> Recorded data
__________

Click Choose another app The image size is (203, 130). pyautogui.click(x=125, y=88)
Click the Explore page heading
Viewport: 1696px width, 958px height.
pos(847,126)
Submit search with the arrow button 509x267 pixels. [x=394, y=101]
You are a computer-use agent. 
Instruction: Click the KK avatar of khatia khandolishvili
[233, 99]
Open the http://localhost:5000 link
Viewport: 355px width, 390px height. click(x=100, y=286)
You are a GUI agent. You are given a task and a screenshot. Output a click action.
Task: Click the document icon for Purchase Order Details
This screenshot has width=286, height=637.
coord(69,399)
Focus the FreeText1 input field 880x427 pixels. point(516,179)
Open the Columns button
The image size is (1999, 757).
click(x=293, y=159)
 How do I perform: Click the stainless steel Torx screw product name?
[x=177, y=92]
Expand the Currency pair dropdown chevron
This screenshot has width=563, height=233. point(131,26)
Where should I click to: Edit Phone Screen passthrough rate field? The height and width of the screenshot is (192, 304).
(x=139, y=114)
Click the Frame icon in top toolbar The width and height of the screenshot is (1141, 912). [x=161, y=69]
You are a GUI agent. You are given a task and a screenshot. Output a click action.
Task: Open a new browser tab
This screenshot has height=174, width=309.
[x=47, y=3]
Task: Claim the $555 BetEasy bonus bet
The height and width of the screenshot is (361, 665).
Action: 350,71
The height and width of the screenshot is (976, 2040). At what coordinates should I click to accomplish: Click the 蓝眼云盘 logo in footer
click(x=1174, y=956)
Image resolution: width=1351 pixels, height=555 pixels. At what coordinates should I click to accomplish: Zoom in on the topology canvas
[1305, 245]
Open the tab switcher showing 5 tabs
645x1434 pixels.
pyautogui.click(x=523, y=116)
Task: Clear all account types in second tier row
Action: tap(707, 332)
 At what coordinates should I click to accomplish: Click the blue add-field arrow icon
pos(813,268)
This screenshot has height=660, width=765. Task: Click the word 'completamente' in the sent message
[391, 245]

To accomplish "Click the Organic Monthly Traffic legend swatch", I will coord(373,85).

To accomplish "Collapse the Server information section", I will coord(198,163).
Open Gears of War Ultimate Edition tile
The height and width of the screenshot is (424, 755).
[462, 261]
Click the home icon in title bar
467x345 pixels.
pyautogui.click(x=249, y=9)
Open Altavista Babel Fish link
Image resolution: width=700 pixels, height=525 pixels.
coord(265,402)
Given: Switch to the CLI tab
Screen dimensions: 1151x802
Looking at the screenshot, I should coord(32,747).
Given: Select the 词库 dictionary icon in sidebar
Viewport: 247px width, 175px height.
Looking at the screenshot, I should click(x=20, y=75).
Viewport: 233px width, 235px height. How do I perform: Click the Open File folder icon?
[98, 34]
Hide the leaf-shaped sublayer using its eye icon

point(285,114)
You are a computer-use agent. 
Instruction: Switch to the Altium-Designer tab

__________

> Exercise requirements
Please swap "sidebar" for "side panel" throughout the lines above and give them again with nothing else altered.

> Response to this task
Click Choose another app The image size is (203, 130). pyautogui.click(x=125, y=88)
Click the Explore page heading
Viewport: 1696px width, 958px height.
pos(847,126)
Submit search with the arrow button 509x267 pixels. [x=394, y=101]
You are a computer-use agent. 
Instruction: Click the KK avatar of khatia khandolishvili
[233, 99]
Open the http://localhost:5000 link
Viewport: 355px width, 390px height. click(x=100, y=286)
You are a GUI agent. You are given a task and a screenshot. Output a click action.
Task: Click the document icon for Purchase Order Details
This screenshot has width=286, height=637.
coord(69,399)
Focus the FreeText1 input field 880x427 pixels. point(516,179)
Open the Columns button
The image size is (1999, 757).
click(x=293, y=159)
 How do I perform: Click the stainless steel Torx screw product name?
[x=177, y=92]
Expand the Currency pair dropdown chevron
This screenshot has width=563, height=233. point(131,26)
Where should I click to: Edit Phone Screen passthrough rate field? The height and width of the screenshot is (192, 304).
(x=139, y=114)
Click the Frame icon in top toolbar The width and height of the screenshot is (1141, 912). [x=161, y=69]
You are a GUI agent. You are given a task and a screenshot. Output a click action.
Task: Open a new browser tab
This screenshot has height=174, width=309.
[x=47, y=3]
Task: Claim the $555 BetEasy bonus bet
The height and width of the screenshot is (361, 665).
Action: 350,71
The height and width of the screenshot is (976, 2040). At what coordinates should I click to accomplish: Click the 蓝眼云盘 logo in footer
click(x=1174, y=956)
Image resolution: width=1351 pixels, height=555 pixels. At what coordinates should I click to accomplish: Zoom in on the topology canvas
[1305, 245]
Open the tab switcher showing 5 tabs
645x1434 pixels.
pyautogui.click(x=523, y=116)
Task: Clear all account types in second tier row
Action: tap(707, 332)
 At what coordinates should I click to accomplish: Click the blue add-field arrow icon
pos(813,268)
This screenshot has height=660, width=765. Task: Click the word 'completamente' in the sent message
[391, 245]

To accomplish "Click the Organic Monthly Traffic legend swatch", I will coord(373,85).

To accomplish "Collapse the Server information section", I will coord(198,163).
Open Gears of War Ultimate Edition tile
The height and width of the screenshot is (424, 755).
[462, 261]
Click the home icon in title bar
467x345 pixels.
pyautogui.click(x=249, y=9)
Open Altavista Babel Fish link
Image resolution: width=700 pixels, height=525 pixels.
coord(265,402)
Given: Switch to the CLI tab
Screen dimensions: 1151x802
Looking at the screenshot, I should coord(32,747).
Given: Select the 词库 dictionary icon in side panel
Viewport: 247px width, 175px height.
Looking at the screenshot, I should click(x=20, y=75).
Viewport: 233px width, 235px height. How do I perform: Click the Open File folder icon?
[98, 34]
Hide the leaf-shaped sublayer using its eye icon

point(285,114)
You are a computer-use agent. 
Instruction: Switch to the Altium-Designer tab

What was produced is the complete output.